What is a family supposed to do when their disabled children age out of the school environment and grow to big to be safely physically managed? It seems cruel to call it management, but in many cases if the children had kept their small childlike bodies with their small child like minds it would have been an achievable goal to keep them at home.

That is simply not the way it happens when a brain damaged human grows to be a big healthy strapping man. It is just as difficult to have an adult sized person who cannot walk or communicate. In this double income unemployed era it just isn’t possible to provide the care these folks need in a home setting.

The families commit their children to my care as grudgingly as the same parents commit their elderly parents to the nursing homes.

Did you know nursing homes are the last vestiges of poor houses left as county run places? I am sure the nursing home will tell you this when he has his turn.

I do more than long term care for physically and mentally retarded people.

I have an intake wing for people who have become unstable, mostly in the late fall and winter months when depression wraps its icy fingers around the sun starved population.

Police send people through intake to be evaluated when they meet some check off requirement that indicates they may become harmful to themselves or others but most of the time these folks end up doing a weekend in jail. Hard cases of anti social folks fill the prisons and jails, too. There isn’t any coordinated way of deciding who goes where.

I can tell you that my lock down wing is as secure as any prison you would ever want to visit. Some people are never going to leave.

In the earliest days the place had its humanity that would flicker from time to time depending on the management and employees and for those locked up here those brief times were forever.

There was a time when many people believed a fellow could be shocked out of his delirium or funck.

They used insulin shock.

Later, the good old electric shock therapy. Every one knows what that was about. They still do EST but mostly to the rich folks who are addicted to attention mostly, they get treatments every eight weeks.

In the earlier days there were forms of torture. I think they were put in place to discourage people from coming here.

There were tubs downstairs filled with ice water, big claw footed things. The ice water was kept cold and the patient receiving the treatment would be submerged, sometimes wrapped in sheets like swaddling clothes and left to the cold. I suppose it was supposed to be an attitude adjustment.

No one can hold a person’s mind in their hand and judging it is crude. How do they know what is working?

They don’t really. It is mostly about control and management.

Sure things seem better now. The ice baths are gone. People are mostly medically controlled. Not chained by restraints but locked down as sure as the world by regular doses of medicine.

They will tell you the success is in being able to release these people back into the world. Or back into the prisons who are in reality the front lines of mental treatment these days.

So, after a while most of the people who would have been kept here were restrained by something small enough to fit in a shirt pocket. The new world of chemical restraints allowed a sweep of what the outside world referred to as deinstitutionalization.

Now a days people are taken in, looked over, evaluated physically and mentally. A social worker may drop by but only the more seriously mentally ill stay and that is a short stay between two and eight weeks while the meds kick in. If they don’t take their meds it isn’t long before they return. The revolving door patients.

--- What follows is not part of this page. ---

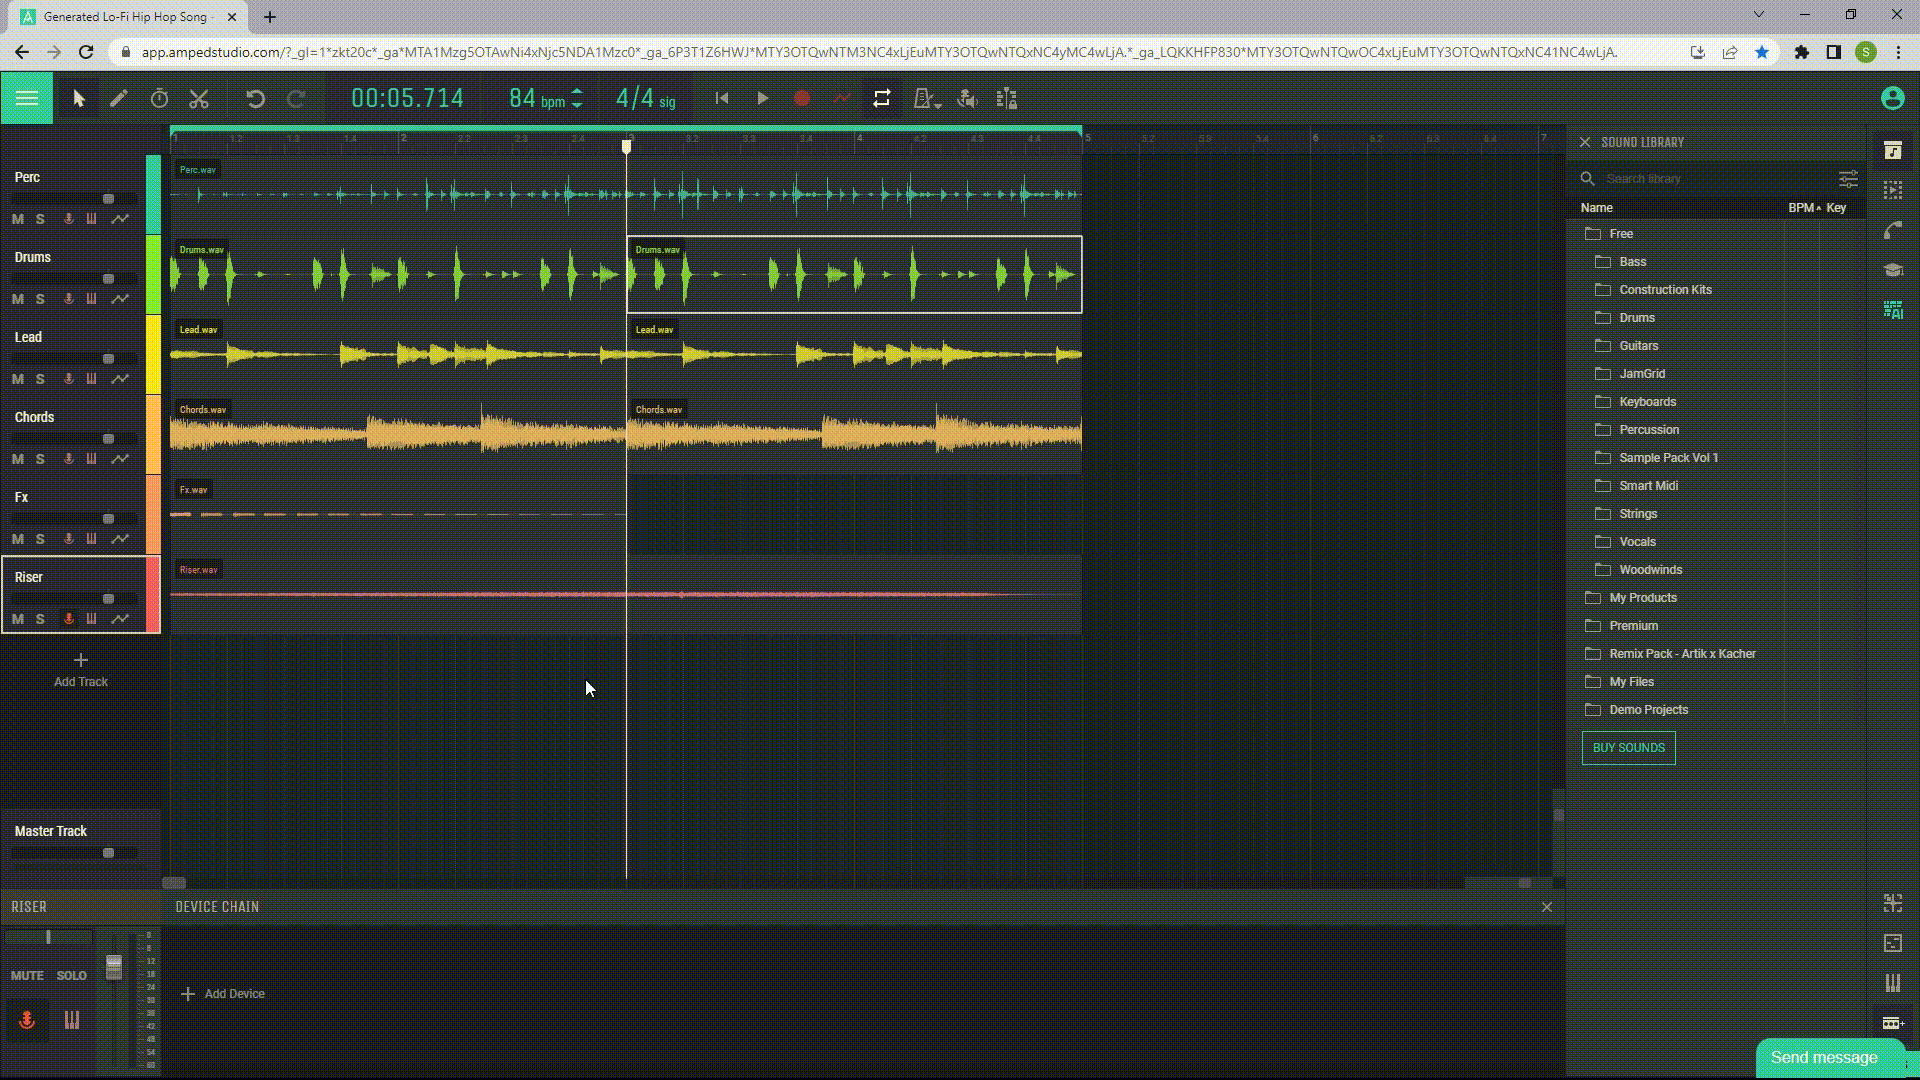Select the Pointer/Select tool
The image size is (1920, 1080).
[x=78, y=98]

With the reduction in patients and staff a lot of this mad house has been shut down. Walled off. So much goes un used. Dark. Unvisited.

Did you know that something like a ghost or mark is left behind in places experiencing high emotions? I have rooms that echo sadness. A deep sadness of the souls of the people who lingered here. It is like the feeling people claim about being able to cut the tension with a knife. That is why some people who come to work here on whatever level, cleaning crew, art project directors, teachers, social workers, doctors, dentists and shrinks come in here experience a real crisis of faith. More than one new or aspiring doctor has come here only to change his mind and go into something with a brighter future. Working here is like working in a cancer ward, except in a cancer ward the fear is real.

They still do a lot of talk therapy, group therapy and such behind these walls. Many patients are discovered to have addictions and are quickly pointed toward a rehab unit that works with their heart and soul and body. Rehab, especially in America is a trend that has gained acceptability. Everyone likes a good come back story. The things they bring in here cannot be fixed by simple withdrawal and rehabilitation.

It is still a stigma to be put in these places, in a mad house.

Some families actually commit their loved ones for what they perceive as misbehavior. More than one woman has been put here by her beloved husband in a great effort on his part to punish her and gain control. Women do it to their men folk, too. And if you want my opinion, when the woman goes back to the man who sent her here she deserves some kind of treatment.